__WRITTEN EXERCISE 1__. From the shoulder workout article, output the part that opens with the words containing "Don’t be one" and closes with "to pressing work.".
__WRITTEN EXERCISE 2__. In the shoulder workout article, what is the maximum number of times per week the author programs face pulls?
__WRITTEN EXERCISE 3__. Resume the shoulder workout article after its last sentence.

__DOCUMENT SEGMENT__.
--- Begin ---

Capped Delts, Healthy Joints: A Complete Workout

by Gareth Sapstead

Healthy Shoulders Grow Faster

Get your delts to grow from back to front and finally achieve the capped look. Bonus: This shoulder workout's structure will save your joints, too.

Adopt this workout structure today. Not only will your delts grow faster, but you’ll also reduce the wear and tear on your joints. Here are five things to start doing, plus a full workout plan.

1. Train Your Rear Delts First

Don’t be one of those people with a great set of shoulders… but only from the front. As soon as these guys turn sideways, their delts seem to disappear. That capped look from every angle comes from having a good set of rear delts.

While exercises like presses (which mostly hit anterior delts) and lateral raises (mostly medial delts) get picked first and second, the rear delts always get neglected. And if you train them last, they won’t get much love when you’re fatigued.

So, target them first. Making them a priority will bring them up to par with the rest of your upper body. Use rear-delt flye variations to pre-fatigue them and get plenty of blood in the area before you move on to pressing work.

Options: Bent-over rear delt flyes with cables or dumbbells, standing rear-delt flyes with one cable or two, reverse pec deck, and supported rear-delt flyes as shown in the video above.

2. Do Face Pulls as an Insurance Policy

Start loving face pull variations and your shoulders will start looking (and feeling) a lot different. While many lifters are put off by the face pull’s limited loading potential, your goal isn’t to lift as much weight as possible.

Here, you’re trying to strengthen of your rear delts, external shoulder rotators, and a bunch of other cool muscles that help keep your delts strong and healthy.

For meatheads, face pulls are a far more appealing way to strengthen these muscles than the foo-foo alternatives. You can do face pulls frequently, though I never program them more than three times per week. That’s because I want you to challenge yourself, lift as heavy as you can with impeccable form, and recover so that you can add a little weight next time.

--- End ---

__DATA__.

--- Begin ---

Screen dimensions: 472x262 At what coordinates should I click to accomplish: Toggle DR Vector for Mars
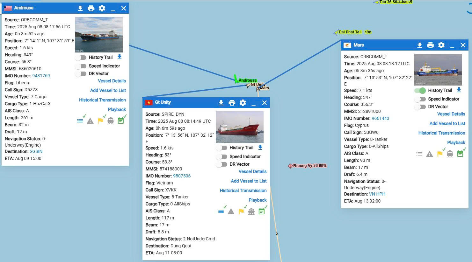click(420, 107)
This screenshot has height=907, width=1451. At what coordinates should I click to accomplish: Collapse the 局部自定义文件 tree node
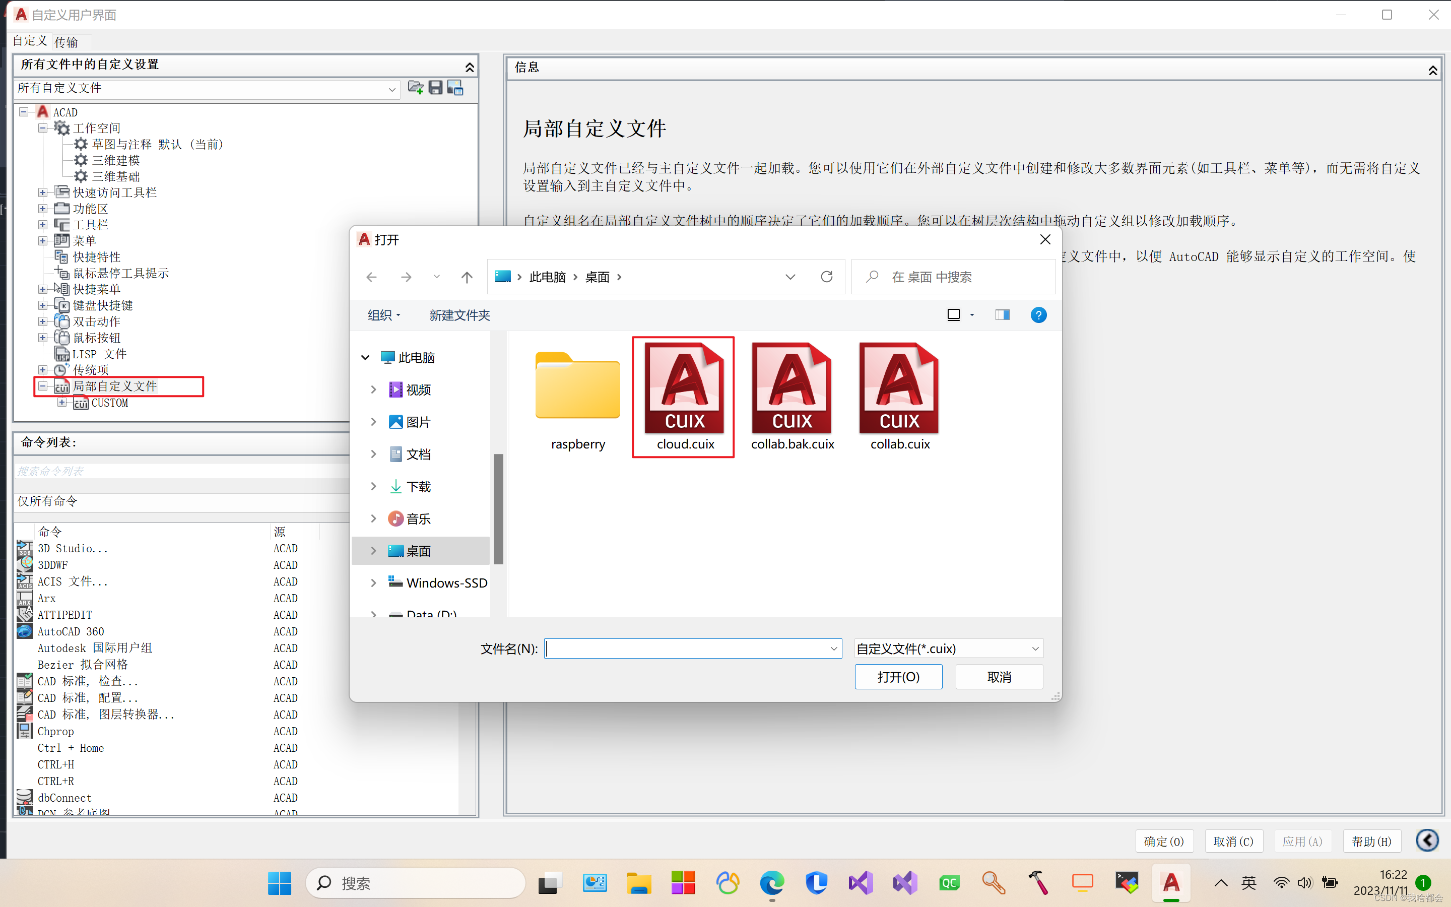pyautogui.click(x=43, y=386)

--- End ---

__EXPECTED ANSWER 1__.
Don’t be one of those people with a great set of shoulders… but only from the front. As soon as these guys turn sideways, their delts seem to disappear. That capped look from every angle comes from having a good set of rear delts.

While exercises like presses (which mostly hit anterior delts) and lateral raises (mostly medial delts) get picked first and second, the rear delts always get neglected. And if you train them last, they won’t get much love when you’re fatigued.

So, target them first. Making them a priority will bring them up to par with the rest of your upper body. Use rear-delt flye variations to pre-fatigue them and get plenty of blood in the area before you move on to pressing work.

__EXPECTED ANSWER 2__. Three times per week.

__EXPECTED ANSWER 3__.
Even if you’re doing sets of 15-20, the idea is to get stronger in that 15-20 rep range. Doing them every day – even if you vary your rep ranges – just isn’t going to achieve that. Try 3-4 sets of face pulls either first or second in your workouts and before your first pressing exercise.

Options: Dumbbell face pulls, cable face pulls (shown in video), seated, standing, and chest-supported. Banded face pulls are okay as a warm-up exercise.

3. Isolate First

You’ll notice we’re two exercises into the workout and we’ve not mentioned any heavy press yet. This is arguably the most important thing to start implementing.

To build your physique and keep your shoulders healthy, your pressing exercises belong in the middle or toward the end of your workouts. I’m sorry if your ego gets hurt. And I’m sorry if your old-school strength coach or gym-bro friends say otherwise. No one will care that you’re pressing a few pounds lighter or arranging your exercises differently if your shoulders look bigger than ever.

So, try doing most of your isolation exercises first in your workouts before your heavy presses. For example, if your workouts normally include rear-delt flyes, face pulls, and lateral raises, do all of those first and then shoulder presses afterward.

4. Reduce Your Pressing Range of Motion

Sure, use a full range of motion on most exercises, but there’s something to be said for limiting how far you lower the weight during heavy overhead presses.

Instead of allowing the dumbbells or barbell to travel all the way down so your thumbs almost touch your shoulders, stop at the point where your thumbs are about level with your ears.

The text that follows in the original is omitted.